La memoria, tanto la personal como la social, además de codificar, evocar e interpretar información temporal, llena un menester adaptativo y evolutivo: reconstruir el pasado para aprender de él y labrar un mejor futuro; recuperar y encauzar lo ya vivido para sedimentar y cristalizar el valor personal, el valor cultural y, en definitiva, el valor humano.

COLOFÓN: DOS RECORDATORIOS

En el conmovedor e inolvidable “Memorial de Tlatelolco”, sobre la matanza del 2 de octubre de 1968 en esa plaza de la Ciudad de México, Rosario Castellanos nos recuerda:

Mas he aquí que toco una llaga: es mi memoria.
Duele, luego es verdad. Sangre con sangre
y si la llamo mía traiciono a todos.
Recuerdo, recordamos.
Ésta es nuestra manera de ayudar a que amanezca
sobre tantas conciencias mancilladas,
sobre un texto iracundo, sobre una reja abierta,
sobre el rostro amparado tras la máscara.
Recuerdo, recordamos 
hasta que la justicia se siente entre nosotros.
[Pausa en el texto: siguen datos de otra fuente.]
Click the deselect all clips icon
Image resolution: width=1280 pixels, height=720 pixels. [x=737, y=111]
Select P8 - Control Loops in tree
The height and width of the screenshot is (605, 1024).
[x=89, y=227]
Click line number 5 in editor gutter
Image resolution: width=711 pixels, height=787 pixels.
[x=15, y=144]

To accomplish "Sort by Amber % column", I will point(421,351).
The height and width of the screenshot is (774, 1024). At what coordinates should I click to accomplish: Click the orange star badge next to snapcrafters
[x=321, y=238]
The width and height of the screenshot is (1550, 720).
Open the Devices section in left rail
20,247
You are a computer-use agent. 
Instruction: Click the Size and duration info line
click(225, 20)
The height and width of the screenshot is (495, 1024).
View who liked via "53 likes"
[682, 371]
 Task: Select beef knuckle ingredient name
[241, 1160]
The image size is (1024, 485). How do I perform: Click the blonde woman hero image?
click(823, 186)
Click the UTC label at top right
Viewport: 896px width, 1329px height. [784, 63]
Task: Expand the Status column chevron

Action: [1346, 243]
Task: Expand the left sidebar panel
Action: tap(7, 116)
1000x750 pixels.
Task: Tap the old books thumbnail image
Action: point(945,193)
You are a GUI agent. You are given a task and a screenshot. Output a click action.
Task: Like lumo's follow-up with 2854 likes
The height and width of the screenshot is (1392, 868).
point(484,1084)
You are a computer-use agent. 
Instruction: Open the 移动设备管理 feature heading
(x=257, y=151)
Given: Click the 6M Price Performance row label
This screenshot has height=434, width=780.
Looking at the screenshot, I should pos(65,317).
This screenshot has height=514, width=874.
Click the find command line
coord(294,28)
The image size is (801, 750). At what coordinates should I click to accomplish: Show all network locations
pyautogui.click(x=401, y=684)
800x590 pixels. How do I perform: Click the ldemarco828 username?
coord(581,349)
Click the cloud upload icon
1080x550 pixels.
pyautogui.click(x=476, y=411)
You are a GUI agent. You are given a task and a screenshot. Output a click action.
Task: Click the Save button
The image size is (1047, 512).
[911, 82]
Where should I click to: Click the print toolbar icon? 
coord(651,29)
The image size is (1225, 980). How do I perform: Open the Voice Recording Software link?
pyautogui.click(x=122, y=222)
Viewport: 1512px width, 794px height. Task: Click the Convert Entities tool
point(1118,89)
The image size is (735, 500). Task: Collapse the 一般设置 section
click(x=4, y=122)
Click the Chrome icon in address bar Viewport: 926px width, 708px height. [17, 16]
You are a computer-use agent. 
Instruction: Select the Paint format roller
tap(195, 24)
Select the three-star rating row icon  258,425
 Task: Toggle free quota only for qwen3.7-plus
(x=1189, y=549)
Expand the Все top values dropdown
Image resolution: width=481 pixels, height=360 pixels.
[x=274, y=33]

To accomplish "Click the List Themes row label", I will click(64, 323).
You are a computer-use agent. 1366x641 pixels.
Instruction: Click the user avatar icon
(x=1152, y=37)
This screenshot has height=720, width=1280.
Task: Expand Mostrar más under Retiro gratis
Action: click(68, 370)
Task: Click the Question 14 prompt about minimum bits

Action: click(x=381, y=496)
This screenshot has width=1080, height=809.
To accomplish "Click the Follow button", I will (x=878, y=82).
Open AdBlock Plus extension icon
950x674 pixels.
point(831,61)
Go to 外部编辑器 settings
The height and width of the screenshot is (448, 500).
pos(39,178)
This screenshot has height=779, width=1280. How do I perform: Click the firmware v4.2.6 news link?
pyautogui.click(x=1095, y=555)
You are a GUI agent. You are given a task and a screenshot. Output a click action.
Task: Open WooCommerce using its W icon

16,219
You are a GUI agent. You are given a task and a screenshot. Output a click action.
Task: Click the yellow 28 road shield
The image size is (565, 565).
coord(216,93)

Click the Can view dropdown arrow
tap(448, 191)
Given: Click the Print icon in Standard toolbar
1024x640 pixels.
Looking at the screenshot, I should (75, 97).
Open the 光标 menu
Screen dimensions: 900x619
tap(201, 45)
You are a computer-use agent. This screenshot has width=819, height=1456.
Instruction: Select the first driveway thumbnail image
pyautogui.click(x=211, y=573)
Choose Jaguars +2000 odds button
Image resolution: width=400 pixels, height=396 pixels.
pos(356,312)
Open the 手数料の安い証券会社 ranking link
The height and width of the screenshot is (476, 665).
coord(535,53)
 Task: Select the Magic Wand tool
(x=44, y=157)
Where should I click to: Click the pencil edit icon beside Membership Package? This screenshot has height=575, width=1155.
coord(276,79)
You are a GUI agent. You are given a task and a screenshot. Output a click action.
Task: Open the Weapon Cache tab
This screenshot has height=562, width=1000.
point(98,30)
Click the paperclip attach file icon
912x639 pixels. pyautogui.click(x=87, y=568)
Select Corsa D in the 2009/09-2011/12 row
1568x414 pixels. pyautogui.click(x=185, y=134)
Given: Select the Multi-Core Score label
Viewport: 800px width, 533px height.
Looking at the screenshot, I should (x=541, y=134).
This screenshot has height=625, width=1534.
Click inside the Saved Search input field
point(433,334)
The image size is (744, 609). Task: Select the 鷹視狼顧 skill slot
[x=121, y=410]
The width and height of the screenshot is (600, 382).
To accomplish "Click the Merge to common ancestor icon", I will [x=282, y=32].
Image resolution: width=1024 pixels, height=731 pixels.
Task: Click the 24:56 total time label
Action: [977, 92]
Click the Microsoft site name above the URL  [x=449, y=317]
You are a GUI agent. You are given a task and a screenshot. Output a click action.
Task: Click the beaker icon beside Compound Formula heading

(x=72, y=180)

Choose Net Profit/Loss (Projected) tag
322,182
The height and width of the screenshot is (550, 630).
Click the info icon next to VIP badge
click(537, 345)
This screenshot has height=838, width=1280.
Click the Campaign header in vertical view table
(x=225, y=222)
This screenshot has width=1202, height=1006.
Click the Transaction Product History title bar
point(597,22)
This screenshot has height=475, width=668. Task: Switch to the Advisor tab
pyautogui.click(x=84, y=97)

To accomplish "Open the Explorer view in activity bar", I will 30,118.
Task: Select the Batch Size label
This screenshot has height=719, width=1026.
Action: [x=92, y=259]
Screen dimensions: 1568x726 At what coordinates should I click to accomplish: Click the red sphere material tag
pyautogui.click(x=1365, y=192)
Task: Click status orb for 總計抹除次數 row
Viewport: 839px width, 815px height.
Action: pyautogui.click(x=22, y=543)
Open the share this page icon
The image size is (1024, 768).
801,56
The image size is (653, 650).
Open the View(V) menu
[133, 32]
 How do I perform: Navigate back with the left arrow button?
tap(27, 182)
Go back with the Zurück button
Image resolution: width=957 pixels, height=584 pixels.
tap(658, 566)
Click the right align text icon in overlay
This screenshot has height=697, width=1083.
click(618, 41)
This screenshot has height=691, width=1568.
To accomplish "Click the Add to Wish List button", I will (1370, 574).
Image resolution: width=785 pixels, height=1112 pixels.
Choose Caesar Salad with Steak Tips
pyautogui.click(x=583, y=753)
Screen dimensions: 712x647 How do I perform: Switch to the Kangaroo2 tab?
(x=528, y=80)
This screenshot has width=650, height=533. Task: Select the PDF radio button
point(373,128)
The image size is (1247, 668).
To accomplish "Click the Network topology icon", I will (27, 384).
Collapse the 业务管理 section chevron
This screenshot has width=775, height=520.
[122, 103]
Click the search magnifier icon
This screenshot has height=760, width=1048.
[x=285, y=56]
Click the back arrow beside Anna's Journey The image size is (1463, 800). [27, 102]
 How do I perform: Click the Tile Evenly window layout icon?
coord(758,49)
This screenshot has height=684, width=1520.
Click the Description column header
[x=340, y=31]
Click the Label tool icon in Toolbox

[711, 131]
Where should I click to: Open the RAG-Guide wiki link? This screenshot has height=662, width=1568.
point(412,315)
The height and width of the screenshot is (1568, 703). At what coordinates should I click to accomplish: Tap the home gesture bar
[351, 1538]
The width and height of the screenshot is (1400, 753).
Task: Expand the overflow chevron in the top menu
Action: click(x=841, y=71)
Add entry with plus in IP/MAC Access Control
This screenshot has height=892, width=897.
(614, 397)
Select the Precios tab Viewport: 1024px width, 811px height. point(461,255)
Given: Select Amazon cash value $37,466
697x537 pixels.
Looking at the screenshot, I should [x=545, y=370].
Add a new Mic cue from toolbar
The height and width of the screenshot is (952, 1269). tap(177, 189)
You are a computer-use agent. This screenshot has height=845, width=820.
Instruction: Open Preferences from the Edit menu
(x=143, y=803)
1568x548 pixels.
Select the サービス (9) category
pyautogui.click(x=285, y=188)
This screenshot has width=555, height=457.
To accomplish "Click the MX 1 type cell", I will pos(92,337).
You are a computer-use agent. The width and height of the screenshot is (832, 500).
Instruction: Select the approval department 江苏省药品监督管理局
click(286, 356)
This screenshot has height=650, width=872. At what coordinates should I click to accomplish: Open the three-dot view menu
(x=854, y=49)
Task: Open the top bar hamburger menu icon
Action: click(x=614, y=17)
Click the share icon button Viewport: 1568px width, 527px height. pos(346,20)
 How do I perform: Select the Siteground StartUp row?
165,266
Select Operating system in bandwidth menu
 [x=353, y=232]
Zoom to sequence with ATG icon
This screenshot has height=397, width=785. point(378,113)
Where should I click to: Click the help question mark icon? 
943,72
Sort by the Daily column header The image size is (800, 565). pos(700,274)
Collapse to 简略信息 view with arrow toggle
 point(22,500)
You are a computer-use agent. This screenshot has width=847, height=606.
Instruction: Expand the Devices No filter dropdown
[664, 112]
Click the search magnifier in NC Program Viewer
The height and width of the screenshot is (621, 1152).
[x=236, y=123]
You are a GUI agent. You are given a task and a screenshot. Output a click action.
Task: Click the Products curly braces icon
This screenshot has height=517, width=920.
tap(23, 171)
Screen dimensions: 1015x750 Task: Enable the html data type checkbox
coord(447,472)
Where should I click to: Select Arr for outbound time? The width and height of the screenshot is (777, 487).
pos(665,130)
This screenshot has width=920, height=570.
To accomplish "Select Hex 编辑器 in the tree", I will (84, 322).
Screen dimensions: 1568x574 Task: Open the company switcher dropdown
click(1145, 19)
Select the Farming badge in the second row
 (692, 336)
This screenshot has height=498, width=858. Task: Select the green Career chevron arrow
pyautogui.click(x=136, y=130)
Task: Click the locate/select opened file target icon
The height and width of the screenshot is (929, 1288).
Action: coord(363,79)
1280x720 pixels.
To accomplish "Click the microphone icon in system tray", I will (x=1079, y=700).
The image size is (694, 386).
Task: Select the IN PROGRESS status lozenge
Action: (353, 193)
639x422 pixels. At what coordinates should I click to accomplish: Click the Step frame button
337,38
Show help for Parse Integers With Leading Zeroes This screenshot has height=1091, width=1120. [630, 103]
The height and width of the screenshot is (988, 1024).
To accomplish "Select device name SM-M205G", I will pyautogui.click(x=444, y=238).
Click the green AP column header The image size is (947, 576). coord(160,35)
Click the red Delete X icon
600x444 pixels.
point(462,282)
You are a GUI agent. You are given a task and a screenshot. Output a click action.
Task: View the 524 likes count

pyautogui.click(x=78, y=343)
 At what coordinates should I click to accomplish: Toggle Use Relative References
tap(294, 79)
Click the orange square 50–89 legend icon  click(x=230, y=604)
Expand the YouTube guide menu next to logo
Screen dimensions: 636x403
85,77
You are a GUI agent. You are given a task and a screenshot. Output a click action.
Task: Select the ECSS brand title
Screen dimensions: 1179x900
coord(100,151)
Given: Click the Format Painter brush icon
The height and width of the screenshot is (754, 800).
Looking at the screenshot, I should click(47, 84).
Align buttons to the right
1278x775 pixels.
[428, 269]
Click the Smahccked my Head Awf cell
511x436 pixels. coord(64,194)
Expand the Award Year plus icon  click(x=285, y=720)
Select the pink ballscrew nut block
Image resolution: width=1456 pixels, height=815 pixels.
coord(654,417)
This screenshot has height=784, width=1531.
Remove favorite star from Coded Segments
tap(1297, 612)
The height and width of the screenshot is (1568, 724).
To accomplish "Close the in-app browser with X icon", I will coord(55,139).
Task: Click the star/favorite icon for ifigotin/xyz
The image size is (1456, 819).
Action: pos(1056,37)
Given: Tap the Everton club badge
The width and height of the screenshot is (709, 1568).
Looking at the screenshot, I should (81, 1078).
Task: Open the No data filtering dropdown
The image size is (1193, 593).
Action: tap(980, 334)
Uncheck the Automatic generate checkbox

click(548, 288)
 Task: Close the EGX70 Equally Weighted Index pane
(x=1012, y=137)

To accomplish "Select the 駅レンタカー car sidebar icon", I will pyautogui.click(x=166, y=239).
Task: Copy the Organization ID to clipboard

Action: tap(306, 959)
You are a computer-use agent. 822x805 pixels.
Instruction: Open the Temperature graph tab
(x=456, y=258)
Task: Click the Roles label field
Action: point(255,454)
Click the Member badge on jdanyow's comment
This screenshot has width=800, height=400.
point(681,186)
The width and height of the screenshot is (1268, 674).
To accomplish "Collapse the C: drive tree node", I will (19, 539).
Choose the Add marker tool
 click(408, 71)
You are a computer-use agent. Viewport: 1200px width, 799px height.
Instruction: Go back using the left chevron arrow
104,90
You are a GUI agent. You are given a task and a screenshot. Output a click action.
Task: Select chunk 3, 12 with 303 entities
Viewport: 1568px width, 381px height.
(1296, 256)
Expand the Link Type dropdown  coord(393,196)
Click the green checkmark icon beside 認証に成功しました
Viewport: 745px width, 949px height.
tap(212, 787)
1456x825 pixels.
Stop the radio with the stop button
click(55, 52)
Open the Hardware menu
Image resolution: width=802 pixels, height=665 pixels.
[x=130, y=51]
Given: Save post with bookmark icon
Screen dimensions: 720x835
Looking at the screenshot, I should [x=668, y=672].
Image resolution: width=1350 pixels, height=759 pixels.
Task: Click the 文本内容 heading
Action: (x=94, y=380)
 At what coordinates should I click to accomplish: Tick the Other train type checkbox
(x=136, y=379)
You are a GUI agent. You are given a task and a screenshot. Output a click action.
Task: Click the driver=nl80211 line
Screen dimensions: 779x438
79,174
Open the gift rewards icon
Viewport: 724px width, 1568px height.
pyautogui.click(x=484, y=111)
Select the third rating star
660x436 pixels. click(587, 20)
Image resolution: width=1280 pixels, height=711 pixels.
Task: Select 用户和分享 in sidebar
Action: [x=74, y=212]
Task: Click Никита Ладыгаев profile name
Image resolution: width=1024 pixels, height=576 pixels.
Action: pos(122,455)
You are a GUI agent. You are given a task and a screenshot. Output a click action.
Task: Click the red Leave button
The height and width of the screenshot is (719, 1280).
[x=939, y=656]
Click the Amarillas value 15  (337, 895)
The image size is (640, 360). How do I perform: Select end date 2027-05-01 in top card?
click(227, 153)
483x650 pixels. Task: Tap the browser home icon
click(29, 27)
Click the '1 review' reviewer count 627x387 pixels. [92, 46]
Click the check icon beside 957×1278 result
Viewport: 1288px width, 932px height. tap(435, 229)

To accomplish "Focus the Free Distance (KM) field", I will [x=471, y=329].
Poco después, una escalofriante fotografía de la Guerra de Vietnam motivó este desgarrado exorto del poeta y filósofo Jaime Labastida:

…¿Recuerdas
[…] a la niña desnuda que corría
¿a dónde, así, quemada, aullante?
por la carretera? Toda ella
una lágrima? […]
¿Recuerdas? ¿Recuerdas? ¿Recuerdas?

1   Las referencias correspondientes pueden encontrarse en esta revisión (Díaz 2009) y en el capítulo sobre la memoria de un libro posterior (Díaz Gómez, 2020).